I noted Policy Maps’ usefulness last year,
In many ways similar, if not a competitor to (as far as I can tell) to Geo Commons’ products. They have data layers for Real Estate Analysis, Neighborhood Conditions, Mortgage Originations, Education, Money & Income, Demographics, Owners and Renters, Jobs, Energy (wind and solar aren’t options – yet) – and dozens of subsets under each respective data layer.
This is all information that today’s real estate consumer wants (and needs) to know. Buyers relocating to new areas should find this kind of data invaluable.
The possibilities and uses for this tool are remarkable.
Unfortunately, some of the first data sets I pulled – vacancy rates for one – are using data from the 2000 Census, which is irrelevant at best, and dangerous at the worst should someone choose to draw substantive conclusions from that data.
The City of Charlottesville has “insufficient data” when inquiring about Aggravated Assaults (as much as I’d like to think Charlottesville is assault-free, I’m pretty sure we’re not).
I’m fond of the “Percent of all people who were White in 2000” but just for the grammar; I wonder how many of those people were still White in 2009.
Looking for an older home? You may want to target your search in areas with housing stock built before 1939.
Want to live around other people who are under the age of 55?
Check out the video at Policy Map’s blog.
More discussion at Read Write Web.
Thank you Jim for your great articles on PolicyMap. We truly appreciate the kind words and real world examples you give your readers.
We do offer more current data like: current year estimates (2008) and 5-year projections (2013) from Claritas for most 2000 Census datasets, home sale data (1st-3rd Qtr 2008) from Boxwood Means, and even school performance scores for districts and schools. Because we had to license these datasets, we had place them within a subscription.

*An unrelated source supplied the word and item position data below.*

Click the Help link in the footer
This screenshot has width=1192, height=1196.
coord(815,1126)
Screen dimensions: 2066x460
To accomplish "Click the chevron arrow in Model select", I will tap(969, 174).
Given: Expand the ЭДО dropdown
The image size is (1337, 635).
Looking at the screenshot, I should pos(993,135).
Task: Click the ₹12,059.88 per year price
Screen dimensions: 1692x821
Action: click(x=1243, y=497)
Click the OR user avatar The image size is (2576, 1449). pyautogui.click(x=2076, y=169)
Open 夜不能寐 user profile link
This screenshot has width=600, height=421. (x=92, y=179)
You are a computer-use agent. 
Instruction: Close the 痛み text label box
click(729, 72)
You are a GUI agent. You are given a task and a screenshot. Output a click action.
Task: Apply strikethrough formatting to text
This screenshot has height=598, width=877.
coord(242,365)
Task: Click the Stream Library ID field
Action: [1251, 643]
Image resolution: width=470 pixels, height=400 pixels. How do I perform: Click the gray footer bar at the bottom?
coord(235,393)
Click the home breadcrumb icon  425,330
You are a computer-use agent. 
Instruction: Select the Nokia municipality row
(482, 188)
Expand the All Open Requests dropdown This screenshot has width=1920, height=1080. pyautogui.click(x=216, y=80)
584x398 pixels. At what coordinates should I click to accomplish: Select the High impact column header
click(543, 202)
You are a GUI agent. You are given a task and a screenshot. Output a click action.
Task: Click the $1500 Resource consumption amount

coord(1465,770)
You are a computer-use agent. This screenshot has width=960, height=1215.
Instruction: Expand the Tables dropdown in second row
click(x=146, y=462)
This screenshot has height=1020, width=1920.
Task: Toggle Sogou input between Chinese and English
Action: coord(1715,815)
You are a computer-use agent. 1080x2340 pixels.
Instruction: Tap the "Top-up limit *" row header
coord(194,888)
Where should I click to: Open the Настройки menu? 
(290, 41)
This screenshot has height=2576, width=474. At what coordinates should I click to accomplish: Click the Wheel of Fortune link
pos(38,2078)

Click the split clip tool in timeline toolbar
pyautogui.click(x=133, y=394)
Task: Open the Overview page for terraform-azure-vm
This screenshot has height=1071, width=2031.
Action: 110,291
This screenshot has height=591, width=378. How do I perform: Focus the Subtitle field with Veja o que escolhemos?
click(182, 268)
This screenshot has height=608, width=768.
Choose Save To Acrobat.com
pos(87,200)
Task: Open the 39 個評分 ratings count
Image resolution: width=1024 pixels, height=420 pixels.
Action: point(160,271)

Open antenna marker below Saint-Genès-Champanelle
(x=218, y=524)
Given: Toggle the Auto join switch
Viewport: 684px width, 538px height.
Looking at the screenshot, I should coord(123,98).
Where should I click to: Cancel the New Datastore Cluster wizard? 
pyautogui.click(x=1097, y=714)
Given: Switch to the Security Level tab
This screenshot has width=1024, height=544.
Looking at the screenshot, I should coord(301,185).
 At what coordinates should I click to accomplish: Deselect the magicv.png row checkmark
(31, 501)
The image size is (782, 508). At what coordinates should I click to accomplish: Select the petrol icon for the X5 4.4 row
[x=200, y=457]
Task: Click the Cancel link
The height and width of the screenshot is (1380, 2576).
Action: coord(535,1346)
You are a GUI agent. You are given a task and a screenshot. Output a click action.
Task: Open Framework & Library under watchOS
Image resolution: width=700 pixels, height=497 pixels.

We have more than 4,000 indicators of data and over 80% of that is free to the public. Basically any data that is free, we map and make public: Census, HMDA, HUD, USPS, etc. Some of those data sources are not as updated as people need.
Thank you again and if you or any of your readers would like a free 30-day trial to the above subscription, just visit our site and send me an email.
Phil Vu, PolicyMap
Thank you so much for your comment and clarification. I’m looking forward to using it even more. I like especially how I can embed the maps (don’t think that was an option before).
It’s just a remarkable amount of data in one place.
You mean, we have to pay for something on the internet??? Crazy talk. 🙂
I’ll likely be sending you an email asking for that trial.